The subject line above is from John Durham Peters, as quoted from this post ‘Research Techniques.’
Running is my exercise of choice. I warm up very slowly, to the point where the first 20 minutes always feels like a mistake, and I should be doing something else. But then I’m four miles into a run and start thinking “maybe I should do eight miles today!”
But really, the joy of running for me is not thinking, or at least, not fretting. Not worrying.
There’s taxes to be paid, deadlines to meet, tasks to complete, sure. Those will always be there.
But when running, and when I’m truly present, I notice just the important things – the ground below, the sweat on my arms, watching my breath, keeping my heart rate in check.
In that moment, at mile one or eleven, they’re the most important things in my life. If I don’t pay full attention, and stay clear minded about such matters, it could be trouble.
So running forces me to be present, which really makes you wonder what’s important in life. Like I said, the taxes, the deadlines, yep… those will never end.
But someday I will run my last mile.
Someday I’ll run up a favorite hill one last time.
They’ll be a time when I can’t just walk out the door and stroll around the block.
That’s why I keep moving, and spending money (ooops) on things that keep moving, like ultralight backpacks and tents so I can be in the woods more, or another pair of trail shoes because I use them enough that they fall apart.
So I wouldn’t say I exercise that hard, but I flirt with that level of pain. I get close enough. It’s a challenge, but not impossible.
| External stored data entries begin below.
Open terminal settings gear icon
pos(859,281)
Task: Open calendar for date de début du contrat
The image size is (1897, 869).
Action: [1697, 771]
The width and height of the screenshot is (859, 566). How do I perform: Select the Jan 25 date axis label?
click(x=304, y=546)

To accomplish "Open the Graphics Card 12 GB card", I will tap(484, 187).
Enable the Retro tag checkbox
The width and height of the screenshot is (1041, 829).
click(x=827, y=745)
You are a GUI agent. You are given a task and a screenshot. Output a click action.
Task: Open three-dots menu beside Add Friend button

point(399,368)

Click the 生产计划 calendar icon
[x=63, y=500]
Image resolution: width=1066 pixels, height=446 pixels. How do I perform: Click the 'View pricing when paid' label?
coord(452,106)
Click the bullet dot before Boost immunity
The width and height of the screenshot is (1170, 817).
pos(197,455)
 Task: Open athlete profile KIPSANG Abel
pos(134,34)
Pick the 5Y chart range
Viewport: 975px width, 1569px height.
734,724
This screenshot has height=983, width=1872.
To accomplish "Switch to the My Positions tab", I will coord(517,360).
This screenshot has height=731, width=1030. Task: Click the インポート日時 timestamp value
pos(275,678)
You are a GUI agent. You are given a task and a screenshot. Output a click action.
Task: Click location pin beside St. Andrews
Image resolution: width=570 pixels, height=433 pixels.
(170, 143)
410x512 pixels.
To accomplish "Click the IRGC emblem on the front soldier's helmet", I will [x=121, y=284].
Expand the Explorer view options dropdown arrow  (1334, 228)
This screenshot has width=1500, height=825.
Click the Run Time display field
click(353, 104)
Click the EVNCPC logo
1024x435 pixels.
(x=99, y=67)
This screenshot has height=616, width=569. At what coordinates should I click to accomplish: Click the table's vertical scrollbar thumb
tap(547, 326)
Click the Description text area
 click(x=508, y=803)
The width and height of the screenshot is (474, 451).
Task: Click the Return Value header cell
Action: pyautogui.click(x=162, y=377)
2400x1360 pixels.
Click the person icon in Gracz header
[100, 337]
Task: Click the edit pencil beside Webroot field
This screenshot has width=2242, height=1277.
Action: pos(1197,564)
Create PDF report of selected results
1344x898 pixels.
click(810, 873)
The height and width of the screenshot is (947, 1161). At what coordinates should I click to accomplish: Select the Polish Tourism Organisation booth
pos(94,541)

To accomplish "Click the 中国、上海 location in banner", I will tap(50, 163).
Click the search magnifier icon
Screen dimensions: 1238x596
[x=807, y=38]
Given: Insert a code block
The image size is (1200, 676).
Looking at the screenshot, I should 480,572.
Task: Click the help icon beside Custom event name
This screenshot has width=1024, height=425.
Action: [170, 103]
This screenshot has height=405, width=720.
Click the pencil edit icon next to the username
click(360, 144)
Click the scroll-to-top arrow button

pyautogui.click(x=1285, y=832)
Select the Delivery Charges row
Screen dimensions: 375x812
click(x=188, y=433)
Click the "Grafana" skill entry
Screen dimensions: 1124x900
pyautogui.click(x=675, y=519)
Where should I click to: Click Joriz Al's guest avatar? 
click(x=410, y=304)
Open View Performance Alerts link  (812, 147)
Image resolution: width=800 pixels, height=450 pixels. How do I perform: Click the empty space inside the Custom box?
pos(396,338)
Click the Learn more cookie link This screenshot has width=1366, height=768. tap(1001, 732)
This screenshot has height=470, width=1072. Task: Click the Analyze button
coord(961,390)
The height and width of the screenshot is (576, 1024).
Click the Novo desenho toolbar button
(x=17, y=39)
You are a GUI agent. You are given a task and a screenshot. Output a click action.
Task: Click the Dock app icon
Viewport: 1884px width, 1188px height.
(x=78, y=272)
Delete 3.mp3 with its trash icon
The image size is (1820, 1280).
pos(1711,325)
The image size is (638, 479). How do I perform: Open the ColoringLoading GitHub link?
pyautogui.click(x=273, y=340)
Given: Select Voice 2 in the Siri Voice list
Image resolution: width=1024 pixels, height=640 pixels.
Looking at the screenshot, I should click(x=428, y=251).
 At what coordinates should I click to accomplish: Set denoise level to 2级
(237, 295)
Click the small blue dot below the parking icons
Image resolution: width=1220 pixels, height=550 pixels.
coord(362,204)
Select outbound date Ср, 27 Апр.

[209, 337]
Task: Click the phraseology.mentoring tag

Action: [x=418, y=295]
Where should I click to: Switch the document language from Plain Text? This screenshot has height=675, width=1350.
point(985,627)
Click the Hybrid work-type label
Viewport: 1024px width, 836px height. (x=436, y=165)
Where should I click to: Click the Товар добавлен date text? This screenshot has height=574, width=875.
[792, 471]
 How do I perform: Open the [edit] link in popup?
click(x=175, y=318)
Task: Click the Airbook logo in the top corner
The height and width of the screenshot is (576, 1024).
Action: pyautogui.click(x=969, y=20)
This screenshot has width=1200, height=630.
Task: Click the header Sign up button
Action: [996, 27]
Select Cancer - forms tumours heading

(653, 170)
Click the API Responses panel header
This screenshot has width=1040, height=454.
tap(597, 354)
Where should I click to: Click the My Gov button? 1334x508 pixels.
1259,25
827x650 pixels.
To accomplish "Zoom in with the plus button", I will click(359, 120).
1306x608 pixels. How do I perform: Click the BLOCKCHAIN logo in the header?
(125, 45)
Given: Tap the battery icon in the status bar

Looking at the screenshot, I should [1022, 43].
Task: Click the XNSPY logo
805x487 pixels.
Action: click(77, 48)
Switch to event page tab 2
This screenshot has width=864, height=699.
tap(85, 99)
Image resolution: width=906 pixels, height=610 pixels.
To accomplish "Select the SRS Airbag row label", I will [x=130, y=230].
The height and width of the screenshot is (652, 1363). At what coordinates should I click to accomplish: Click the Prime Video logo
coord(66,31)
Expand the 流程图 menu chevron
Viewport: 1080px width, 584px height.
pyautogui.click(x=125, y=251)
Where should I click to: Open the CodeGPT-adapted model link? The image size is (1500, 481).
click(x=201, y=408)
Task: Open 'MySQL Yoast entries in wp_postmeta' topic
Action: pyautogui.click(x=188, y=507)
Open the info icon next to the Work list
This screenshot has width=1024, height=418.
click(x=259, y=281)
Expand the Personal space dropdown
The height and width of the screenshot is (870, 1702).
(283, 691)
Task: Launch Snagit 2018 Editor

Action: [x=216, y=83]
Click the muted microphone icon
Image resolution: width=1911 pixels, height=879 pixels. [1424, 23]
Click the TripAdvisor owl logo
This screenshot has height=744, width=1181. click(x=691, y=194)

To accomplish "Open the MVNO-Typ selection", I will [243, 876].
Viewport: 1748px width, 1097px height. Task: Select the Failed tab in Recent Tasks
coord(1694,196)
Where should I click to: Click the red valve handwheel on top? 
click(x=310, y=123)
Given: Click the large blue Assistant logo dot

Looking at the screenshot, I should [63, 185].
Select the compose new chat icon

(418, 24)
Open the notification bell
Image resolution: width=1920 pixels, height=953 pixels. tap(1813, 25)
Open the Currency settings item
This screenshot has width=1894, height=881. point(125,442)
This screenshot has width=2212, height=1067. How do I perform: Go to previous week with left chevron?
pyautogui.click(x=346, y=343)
A few months ago I started running up this road that leads to the Appalachian Trail, and it used to take me 30 minutes, from the parking lot to the peak.
Back in April it took me about 45 minutes. I gained some weight, hadn’t been running so much.
It’s June and I’m at about 34 minutes, which is 34 minutes of not thinking about a fucking thing in the world except reaching the top and not dying.